Upload speeds extremely slow / stalling since April 1st

Since yesterday afternoon (April 1st), I’ve been experiencing extremely slow upload speeds when uploading GGUF model files to the Hub using hf upload. The uploads start at a reasonable speed but progressively slow down from ~1 MB/s, then downgrades to a few KB/s, and eventually stall completely at ~110 KB/s with seemingly no progress at all.

What I’ve tried:

  • Uploading all files at once vs single file, same issue
  • Disabling xet (HF_HUB_ENABLE_XET=0) and hf-transfer (HF_HUB_ENABLE_HF_TRANSFER=0), same issue
  • Using an older version of huggingface-hub (0.36.2) — same issue
  • Checked status.huggingface.co, no reported issues
  • My internet connection is fine for everything else

The pattern is consistent: uploads begin at normal speed, then gradually degrade over a few minutes until they completely stop progressing. This happens regardless of file size or number of files being uploaded.

Environment:

  • huggingface-hub: 1.8.0 (also tested with 0.36.2)
  • OS: Windows 11 Pro
  • Files: GGUF model files ranging from 11GB to 47GB

This was working fine until yesterday. Is anyone else experiencing similar issues?

1 Like

Possibly bug of Windows?


This likely matches huggingface_hub issue #3871 and PR #3912. It does not look like a new April 1 outage. The pattern matches a Windows multipart upload bug for files with new data over ~2 GB. HF_HUB_ENABLE_HF_TRANSFER is deprecated now, so toggling it is not informative. The best workaround for now is trying the upload from WSL/Linux/macOS, and using the official HF_HUB_DISABLE_XET=1 flag for a clean non-Xet test. Uploads with `New Data Upload` over 2GB get stuck in Windows 11 with Python 3.12 · Issue #3871 · huggingface/huggingface_hub · GitHub

Possibly bug of Windows?

Very unlikely because hf upload was working no issue until April 1st.

1 Like

Very unlikely because hf upload was working no issue until April 1st.

I thought, “True.” but… it seems there were several library updates around that time… @rajatarya


Most likely, you are hitting a Windows-specific large-file upload bug or regression in the current Xet-backed upload path, not a broad Hugging Face outage.
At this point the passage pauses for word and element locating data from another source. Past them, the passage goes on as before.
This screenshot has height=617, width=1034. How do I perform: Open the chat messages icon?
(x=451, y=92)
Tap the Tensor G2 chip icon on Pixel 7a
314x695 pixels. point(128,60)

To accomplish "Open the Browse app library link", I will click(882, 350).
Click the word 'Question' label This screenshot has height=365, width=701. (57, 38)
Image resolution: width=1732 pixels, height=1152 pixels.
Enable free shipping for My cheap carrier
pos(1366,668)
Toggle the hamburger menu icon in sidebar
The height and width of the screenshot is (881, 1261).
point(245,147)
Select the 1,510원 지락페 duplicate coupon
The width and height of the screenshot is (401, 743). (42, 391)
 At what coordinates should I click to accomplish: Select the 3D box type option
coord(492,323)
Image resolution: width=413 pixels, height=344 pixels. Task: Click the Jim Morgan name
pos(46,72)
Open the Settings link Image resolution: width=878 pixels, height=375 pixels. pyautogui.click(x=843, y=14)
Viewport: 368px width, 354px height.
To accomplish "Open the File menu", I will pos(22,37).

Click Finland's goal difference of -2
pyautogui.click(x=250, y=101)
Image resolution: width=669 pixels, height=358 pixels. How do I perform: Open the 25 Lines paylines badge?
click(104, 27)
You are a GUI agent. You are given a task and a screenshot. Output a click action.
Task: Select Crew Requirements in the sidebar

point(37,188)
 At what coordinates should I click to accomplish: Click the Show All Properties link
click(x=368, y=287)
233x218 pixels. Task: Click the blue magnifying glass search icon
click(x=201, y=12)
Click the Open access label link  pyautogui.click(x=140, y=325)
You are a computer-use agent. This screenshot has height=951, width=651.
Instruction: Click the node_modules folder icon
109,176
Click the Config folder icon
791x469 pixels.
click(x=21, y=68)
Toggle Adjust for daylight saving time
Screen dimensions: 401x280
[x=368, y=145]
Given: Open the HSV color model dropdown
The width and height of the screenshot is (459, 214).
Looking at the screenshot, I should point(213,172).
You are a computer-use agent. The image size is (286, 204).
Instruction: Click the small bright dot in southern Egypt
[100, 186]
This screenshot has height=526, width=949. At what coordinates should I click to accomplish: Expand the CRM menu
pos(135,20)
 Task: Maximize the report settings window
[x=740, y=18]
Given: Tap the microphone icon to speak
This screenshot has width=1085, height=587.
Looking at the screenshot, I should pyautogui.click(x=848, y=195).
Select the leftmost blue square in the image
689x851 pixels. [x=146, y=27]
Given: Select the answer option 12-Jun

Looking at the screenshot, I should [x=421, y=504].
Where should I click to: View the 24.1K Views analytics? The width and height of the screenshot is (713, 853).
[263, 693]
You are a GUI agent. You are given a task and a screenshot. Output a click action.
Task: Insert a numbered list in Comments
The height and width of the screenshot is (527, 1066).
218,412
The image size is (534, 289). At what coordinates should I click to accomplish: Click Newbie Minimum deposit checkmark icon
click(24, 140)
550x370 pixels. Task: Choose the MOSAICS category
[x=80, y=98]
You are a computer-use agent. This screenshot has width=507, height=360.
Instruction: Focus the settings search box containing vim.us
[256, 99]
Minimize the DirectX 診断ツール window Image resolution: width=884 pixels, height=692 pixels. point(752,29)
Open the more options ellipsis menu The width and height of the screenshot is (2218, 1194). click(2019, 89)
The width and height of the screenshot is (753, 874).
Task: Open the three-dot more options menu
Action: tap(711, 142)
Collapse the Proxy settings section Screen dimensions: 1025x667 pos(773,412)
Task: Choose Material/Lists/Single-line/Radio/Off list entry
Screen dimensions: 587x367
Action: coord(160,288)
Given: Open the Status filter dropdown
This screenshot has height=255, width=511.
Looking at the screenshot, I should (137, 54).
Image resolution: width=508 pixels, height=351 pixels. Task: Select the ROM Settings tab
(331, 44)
The two strongest signals are that Hugging Face’s public status page shows no reported incidents for February through April 2026, and there is an open huggingface_hub issue for Windows 11 where uploads with new data above about 2 GB slow down around 1.98 GB and then stop. A linked PR proposes changing Windows multipart uploads from seek-based reads to sequential reads, which points at a client-side Windows path problem rather than a general Hub outage. (Hugging Peace Status)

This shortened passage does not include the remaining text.